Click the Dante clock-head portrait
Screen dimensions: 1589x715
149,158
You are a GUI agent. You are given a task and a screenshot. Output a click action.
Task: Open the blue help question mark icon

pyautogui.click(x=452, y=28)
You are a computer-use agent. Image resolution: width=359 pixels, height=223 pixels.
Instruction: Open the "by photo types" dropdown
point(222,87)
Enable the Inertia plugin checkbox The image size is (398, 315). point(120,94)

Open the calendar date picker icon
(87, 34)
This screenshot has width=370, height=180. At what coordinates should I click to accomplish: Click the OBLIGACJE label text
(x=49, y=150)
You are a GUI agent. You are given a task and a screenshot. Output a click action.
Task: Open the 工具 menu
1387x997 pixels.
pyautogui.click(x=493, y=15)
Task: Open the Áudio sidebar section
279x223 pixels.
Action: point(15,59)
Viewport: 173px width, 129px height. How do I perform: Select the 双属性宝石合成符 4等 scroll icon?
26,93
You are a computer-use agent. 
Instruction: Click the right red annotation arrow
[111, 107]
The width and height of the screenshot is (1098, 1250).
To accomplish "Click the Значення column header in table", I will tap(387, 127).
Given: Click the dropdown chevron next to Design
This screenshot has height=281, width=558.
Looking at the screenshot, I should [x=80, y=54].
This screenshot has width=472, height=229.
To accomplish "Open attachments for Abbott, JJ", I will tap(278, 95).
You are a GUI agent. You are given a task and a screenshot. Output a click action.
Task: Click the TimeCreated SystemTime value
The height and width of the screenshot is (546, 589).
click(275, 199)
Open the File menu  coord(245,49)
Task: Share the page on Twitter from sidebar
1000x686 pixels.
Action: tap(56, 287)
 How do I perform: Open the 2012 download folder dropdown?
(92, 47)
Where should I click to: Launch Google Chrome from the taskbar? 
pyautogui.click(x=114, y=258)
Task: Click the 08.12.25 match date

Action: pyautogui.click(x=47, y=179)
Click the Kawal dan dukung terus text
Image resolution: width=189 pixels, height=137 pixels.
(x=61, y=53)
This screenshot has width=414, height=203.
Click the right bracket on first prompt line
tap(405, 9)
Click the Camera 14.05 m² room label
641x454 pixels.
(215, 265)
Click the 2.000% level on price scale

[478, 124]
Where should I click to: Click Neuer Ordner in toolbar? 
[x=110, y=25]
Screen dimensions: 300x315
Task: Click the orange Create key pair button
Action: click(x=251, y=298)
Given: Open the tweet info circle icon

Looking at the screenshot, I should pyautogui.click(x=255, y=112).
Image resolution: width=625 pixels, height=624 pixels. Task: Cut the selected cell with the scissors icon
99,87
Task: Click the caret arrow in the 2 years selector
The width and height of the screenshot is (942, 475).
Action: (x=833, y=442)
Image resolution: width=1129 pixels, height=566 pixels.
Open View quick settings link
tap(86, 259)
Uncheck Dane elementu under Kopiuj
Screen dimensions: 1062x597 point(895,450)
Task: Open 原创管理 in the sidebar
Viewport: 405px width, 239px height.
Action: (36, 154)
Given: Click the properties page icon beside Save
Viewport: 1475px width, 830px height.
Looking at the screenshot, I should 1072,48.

Task instructions -
Rewrite the items above as a numbered list, omitting blank lines.

Correct output -
1. Click the Dante clock-head portrait
2. Screen dimensions: 1589x715
3. 149,158
4. You are a GUI agent. You are given a task and a screenshot. Output a click action.
5. Task: Open the blue help question mark icon
6. pyautogui.click(x=452, y=28)
7. You are a computer-use agent. Image resolution: width=359 pixels, height=223 pixels.
8. Instruction: Open the "by photo types" dropdown
9. point(222,87)
10. Enable the Inertia plugin checkbox The image size is (398, 315). point(120,94)
11. Open the calendar date picker icon
12. (87, 34)
13. This screenshot has width=370, height=180. At what coordinates should I click to accomplish: Click the OBLIGACJE label text
14. (x=49, y=150)
15. You are a GUI agent. You are given a task and a screenshot. Output a click action.
16. Task: Open the 工具 menu
17. 1387x997 pixels.
18. pyautogui.click(x=493, y=15)
19. Task: Open the Áudio sidebar section
20. 279x223 pixels.
21. Action: point(15,59)
22. Viewport: 173px width, 129px height. How do I perform: Select the 双属性宝石合成符 4等 scroll icon?
23. 26,93
24. You are a computer-use agent. 
25. Instruction: Click the right red annotation arrow
26. [111, 107]
27. The width and height of the screenshot is (1098, 1250).
28. To accomplish "Click the Значення column header in table", I will tap(387, 127).
29. Given: Click the dropdown chevron next to Design
30. This screenshot has height=281, width=558.
31. Looking at the screenshot, I should [x=80, y=54].
32. This screenshot has width=472, height=229.
33. To accomplish "Open attachments for Abbott, JJ", I will tap(278, 95).
34. You are a GUI agent. You are given a task and a screenshot. Output a click action.
35. Task: Click the TimeCreated SystemTime value
36. The height and width of the screenshot is (546, 589).
37. click(275, 199)
38. Open the File menu  coord(245,49)
39. Task: Share the page on Twitter from sidebar
40. 1000x686 pixels.
41. Action: tap(56, 287)
42.  How do I perform: Open the 2012 download folder dropdown?
43. (92, 47)
44. Where should I click to: Launch Google Chrome from the taskbar? 
45. pyautogui.click(x=114, y=258)
46. Task: Click the 08.12.25 match date
47. Action: pyautogui.click(x=47, y=179)
48. Click the Kawal dan dukung terus text
49. Image resolution: width=189 pixels, height=137 pixels.
50. (x=61, y=53)
51. This screenshot has width=414, height=203.
52. Click the right bracket on first prompt line
53. tap(405, 9)
54. Click the Camera 14.05 m² room label
55. 641x454 pixels.
56. (215, 265)
57. Click the 2.000% level on price scale
58. [478, 124]
59. Where should I click to: Click Neuer Ordner in toolbar? 
60. [x=110, y=25]
61. Screen dimensions: 300x315
62. Task: Click the orange Create key pair button
63. Action: click(x=251, y=298)
64. Given: Open the tweet info circle icon
65. Looking at the screenshot, I should pyautogui.click(x=255, y=112).
66. Image resolution: width=625 pixels, height=624 pixels. Task: Cut the selected cell with the scissors icon
67. 99,87
68. Task: Click the caret arrow in the 2 years selector
69. The width and height of the screenshot is (942, 475).
70. Action: (x=833, y=442)
71. Image resolution: width=1129 pixels, height=566 pixels.
72. Open View quick settings link
73. tap(86, 259)
74. Uncheck Dane elementu under Kopiuj
75. Screen dimensions: 1062x597 point(895,450)
76. Task: Open 原创管理 in the sidebar
77. Viewport: 405px width, 239px height.
78. Action: (36, 154)
79. Given: Click the properties page icon beside Save
80. Viewport: 1475px width, 830px height.
81. Looking at the screenshot, I should 1072,48.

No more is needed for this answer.